Although the identification of rare variants associated with complex diseases and traits is now underway, our results demonstrate that the inclusion of very rare variants, and particularly singletons, does not always improve power of two popular and powerful rare-variant gene-based association methods. This conclusion does not depend on effect size or the proportion of these variants contributing to the phenotype. However, for dichotomous phenotypes and when rarer variants have stronger effects, power of the VT method may depend substantially on the inclusion of very rare variants of large effect.

In most instances where very rare variants have low effect on power, using lower coverage sequencing on larger sample sizes might be a more suitable allocation of resources. However, this is not always the case.
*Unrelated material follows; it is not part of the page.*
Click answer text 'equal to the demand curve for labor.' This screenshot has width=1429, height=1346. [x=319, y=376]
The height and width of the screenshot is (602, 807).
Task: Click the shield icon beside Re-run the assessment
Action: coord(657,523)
For example, singletons are important when the effect size of causal variants is inversely related to their MAF, but less important if the sampling of causal variants is also inversely related to the MAF. Finally, we note that our study examined seven genes, which are drug targets, and therefore are not necessarily a representative sample of the entire genome.

We recently demonstrated that rare variants have good accuracy even using low coverage sequencing.17 It is worth noting that Nelson et al.6 did not identify any strong associations with rare variants even among 14 000 people in 202 selected genes. We note however, that a lower depth strategy is not applicable for rare diseases or phenotypically extreme traits, whose etiology may be strongly influenced by very rare or private variants. Our message is not intended to discourage efforts to identify causal rare variants to exclude them from analysis, but rather, to generate thoughtful discussions about study designs and allocation of resources.